The novel generally alternates between chapters about Ludwig and Sisi from their young lives until their deaths with them corresponding and meeting each other from time to time.  The author Jac Jemc admits at the end of the book that she took a lot of liberties with the source material and says that the two real life figures themselves constructed a novel of their lives to suit their own viewpoints. 

Early on, you can tell the political stripe of Jemc when she says the Crusades "marked one of the darkest moments of human history, a pure and unveiled campaign of extermination, erasure, intolerance".  I guess she seemed to forget that the Arabs went on war campaigns all throughout the Mediterranean and conquered what used to be most of the Roman Empire. As for erasure, the Hagia Sophia USED to be a church. Once it was conquered by Muslims, it was converted to a mosque. Hmmm, erasure? I'm sure no innocent was killed in these wars right? Muslims good, Christians bad. 

Once I got past that moment of historical idiocy, I actually enjoyed the book. It recalled moments of Harry and Meghan in the sense that you have two people who act like they want to escape from the powers and duties of their rank but show no qualms in exercising that power when it suits their ends. Yes, I want absolute power but no responsibilities. I have no interest in the nuts and bolts of ruling. I have no interest in making my nation better. I have no interest in helping my people. 

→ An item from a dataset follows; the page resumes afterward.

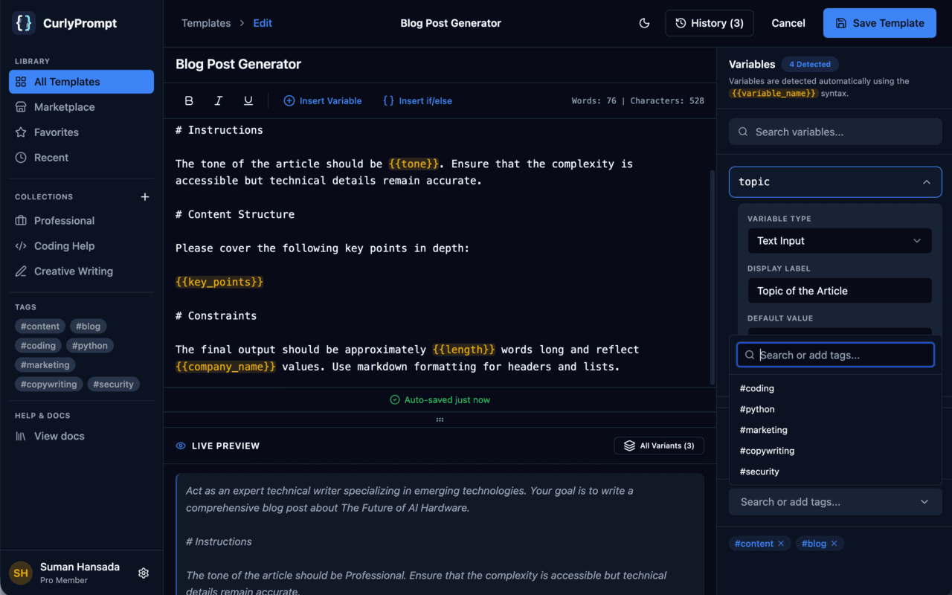Italicize text using the I icon
The height and width of the screenshot is (595, 952).
click(218, 100)
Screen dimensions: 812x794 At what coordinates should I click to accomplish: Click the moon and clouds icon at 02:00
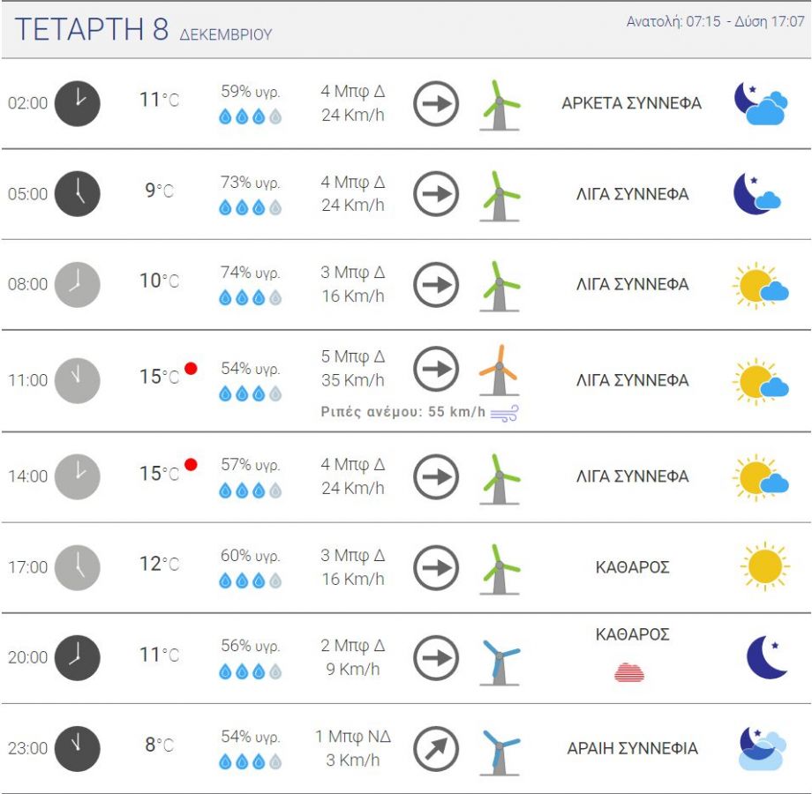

I will say Sisi is the more morally sound of the two. She does try to help unfortunates from time to time, but she was more concerned with her hair and waistline instead of diplomacy or statecraft. They are both pretty revolting people really. Ludwig reminded me a bit of a foreshadowing of Michael Jackson, a person that had so much money they could insulate themselves from adulthood. Sisi too comes off as a child trapped in an adult body, who only towards her end was able to carve out spiritual space for herself. 

I enjoyed the book but it wasn't good enough to keep so I will definitely be putting it in the donation pile. Also, Jemc as an author did not really impress me enough to seek out another work by her. The ending of this novel was almost laughably bad right out of Elvis and Jim Morrison conspiracy theories.